• [What you will do]: Please filter the entries for the word "computer" and copy every line that has it.

• [Data supplied]:
::::
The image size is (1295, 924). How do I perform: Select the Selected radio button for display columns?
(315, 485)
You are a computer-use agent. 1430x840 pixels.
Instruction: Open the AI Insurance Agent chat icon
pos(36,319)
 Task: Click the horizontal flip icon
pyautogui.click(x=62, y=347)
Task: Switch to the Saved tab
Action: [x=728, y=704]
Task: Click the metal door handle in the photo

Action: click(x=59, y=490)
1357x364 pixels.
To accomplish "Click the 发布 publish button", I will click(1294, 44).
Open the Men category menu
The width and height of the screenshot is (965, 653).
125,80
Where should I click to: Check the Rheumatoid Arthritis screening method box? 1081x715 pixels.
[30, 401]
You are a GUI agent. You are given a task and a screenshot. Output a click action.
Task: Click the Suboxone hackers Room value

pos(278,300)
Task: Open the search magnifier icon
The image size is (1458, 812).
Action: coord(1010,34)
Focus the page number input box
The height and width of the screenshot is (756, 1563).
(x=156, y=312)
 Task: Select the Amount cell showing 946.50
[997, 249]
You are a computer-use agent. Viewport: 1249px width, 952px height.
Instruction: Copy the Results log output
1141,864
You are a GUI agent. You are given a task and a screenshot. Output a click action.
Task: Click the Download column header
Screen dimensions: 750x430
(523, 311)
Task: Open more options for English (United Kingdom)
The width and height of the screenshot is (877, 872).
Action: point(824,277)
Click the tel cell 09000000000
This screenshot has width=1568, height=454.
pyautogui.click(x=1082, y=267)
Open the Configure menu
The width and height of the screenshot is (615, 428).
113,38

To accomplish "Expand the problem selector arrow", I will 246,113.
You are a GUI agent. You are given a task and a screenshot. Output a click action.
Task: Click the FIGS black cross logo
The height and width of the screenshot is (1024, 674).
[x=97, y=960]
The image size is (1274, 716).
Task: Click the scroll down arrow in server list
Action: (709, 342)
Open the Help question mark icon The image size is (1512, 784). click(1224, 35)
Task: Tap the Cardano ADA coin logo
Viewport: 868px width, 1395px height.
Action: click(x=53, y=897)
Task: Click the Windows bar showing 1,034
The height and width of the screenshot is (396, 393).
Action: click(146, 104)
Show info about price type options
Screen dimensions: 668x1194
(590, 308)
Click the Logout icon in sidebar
::::
• [Answer]:
You are a computer-use agent. 1430x840 pixels.
You are a computer-use agent. Viewport: 1249px width, 952px height.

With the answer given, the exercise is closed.